LEGACY AND THE OPEN MEETING LAW
A change in how Minnesota's Open Meeting Law would apply to the Lessard Sams Outdoor Heritage Council led the House to reject the bill early in the evening and send it back to the Legacy conference committee.
The council, which oversees the third of the 3/8ths of a cent sales tax money dedicated to the outdoors, would have fewer restrictions under the change. Some members of the council requested it to make it easier for them to share a meal or discuss issues while traveling.
But even the representative who co-chaired the Legacy conference committee wasn't comfortable with the provision, agreeing to support an effort to send it back to committee.
"You've just plain persuaded me," said Rep. Dean Urdahl, R-Grove City.
But a couple of hours later, the same bill was back on the House floor, and members from both parties raised similar concerns.
"They could travel all over the state and have all kinds of discussions over breakfast, lunch and dinner ... and the public wouldn't know," said Rep. Mary Liz Holberg, R-Lakeville. "The citizens of Minnesota deserve better than that. They voted for this; they need to know how this money is spent."
Concerns over accountability and transparency have been raised since the amendment's passage in 2008. For example, lawmakers criticized a $45,000 speaking fee paid to best-selling author Neil Gaiman using library Legacy money. The Office of the Legislative Auditor this summer plans to release a report on transparency and accountability issues surrounding Legacy money.
Despite assurances that the meetings issue would be addressed later, DFL members gave speech after speech questioning the provision.
Rep. Michael Paymar, DFL-St. Paul, said the change in rules for the Lessard Sams Outdoor Heritage Council was reason enough to reject the whole bill.
"After some of the embarrassing things that have happened with this Legacy Amendment, I think we're going in the absolute wrong way," he said.
MONEY FOR METRO PARKS
If the Open Meeting Law provision wasn't enough to prevent some House members from drawing out the debate, a change in the way some of the parks Legacy money is allocated was.
The bill would allocate about 20 percent of the $78 million in parks and trails money to grants for regional parks and trails. But only parks and trails in greater Minnesota would be eligible for the grants.
Representatives from the metro area were outraged, and some even argued it would go against the spirit of the constitutional amendment.
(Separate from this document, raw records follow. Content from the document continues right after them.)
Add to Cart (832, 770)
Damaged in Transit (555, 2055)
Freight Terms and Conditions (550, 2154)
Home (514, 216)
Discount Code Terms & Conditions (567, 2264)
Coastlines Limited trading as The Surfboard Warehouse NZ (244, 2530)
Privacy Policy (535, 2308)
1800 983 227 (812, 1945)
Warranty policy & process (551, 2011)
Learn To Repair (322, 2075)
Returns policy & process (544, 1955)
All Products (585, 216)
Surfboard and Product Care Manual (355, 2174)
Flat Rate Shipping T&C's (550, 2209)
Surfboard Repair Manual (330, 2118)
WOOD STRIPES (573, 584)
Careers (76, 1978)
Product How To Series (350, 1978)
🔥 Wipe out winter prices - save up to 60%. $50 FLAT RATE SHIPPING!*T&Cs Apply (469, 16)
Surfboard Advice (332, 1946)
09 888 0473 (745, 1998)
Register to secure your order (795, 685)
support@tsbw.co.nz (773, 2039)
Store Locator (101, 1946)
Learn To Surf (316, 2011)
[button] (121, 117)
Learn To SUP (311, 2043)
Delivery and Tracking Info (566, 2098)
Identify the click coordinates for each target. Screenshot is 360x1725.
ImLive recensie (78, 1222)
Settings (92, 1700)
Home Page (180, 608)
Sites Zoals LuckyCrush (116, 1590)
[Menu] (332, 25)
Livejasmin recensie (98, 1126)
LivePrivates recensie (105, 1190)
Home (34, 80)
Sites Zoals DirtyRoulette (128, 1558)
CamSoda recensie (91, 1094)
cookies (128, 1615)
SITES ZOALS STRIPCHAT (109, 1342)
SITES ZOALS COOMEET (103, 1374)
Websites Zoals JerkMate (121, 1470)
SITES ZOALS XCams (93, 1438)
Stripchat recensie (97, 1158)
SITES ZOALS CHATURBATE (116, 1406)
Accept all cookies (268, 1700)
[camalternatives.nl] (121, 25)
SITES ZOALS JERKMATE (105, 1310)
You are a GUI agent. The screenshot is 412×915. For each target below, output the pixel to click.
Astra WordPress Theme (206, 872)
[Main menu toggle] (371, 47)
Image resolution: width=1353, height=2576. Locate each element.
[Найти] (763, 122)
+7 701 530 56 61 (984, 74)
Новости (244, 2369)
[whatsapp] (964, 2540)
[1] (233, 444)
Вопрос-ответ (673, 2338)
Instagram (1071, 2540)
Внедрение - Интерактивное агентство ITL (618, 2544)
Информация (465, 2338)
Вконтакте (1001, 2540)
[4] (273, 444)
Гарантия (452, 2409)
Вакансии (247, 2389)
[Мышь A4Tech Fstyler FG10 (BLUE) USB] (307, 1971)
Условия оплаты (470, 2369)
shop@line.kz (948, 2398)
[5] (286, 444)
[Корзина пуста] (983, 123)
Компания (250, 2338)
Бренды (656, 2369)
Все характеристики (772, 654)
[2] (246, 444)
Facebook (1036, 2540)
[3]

"We should treat everybody the same in the state. It appears to me that we're not treating everybody the same in this bill," said Rep. Bev Scalze, DFL-Little Canada.
Some Republicans accused Democrats of being too picky.
"This is one of the good things we get to do this session," said Rep. Denny McNamara, R-Hastings. "You just want to stand up and complain and say no."
As it became clear the House debate would go on until the midnight deadline, DFL lawmakers used it to further their political arguments.
"The reason this money can do good things for the people of our state is because the people of our state overwhelmingly ... voted to raise their taxes," said Rep. Kate Knuth, DFL-New Brighton.
House Minority Leader Paul Thissen, DFL-Minneapolis, ended the debate, questioning GOP leaders' priorities.
"It's a meaningless bill until we get a budget bill passed, which you haven't done," he said. "That's kind of how we're going to be leaving the session."
After the House adjourned, Urdahl said he expects a slightly different Legacy bill will pass during a special session.
"This is an important piece of legislation," he said. "They made the decision not to do this bill tonight. ... It's incumbent upon us to get the money disbursed to the people of Minnesota as they expected it to."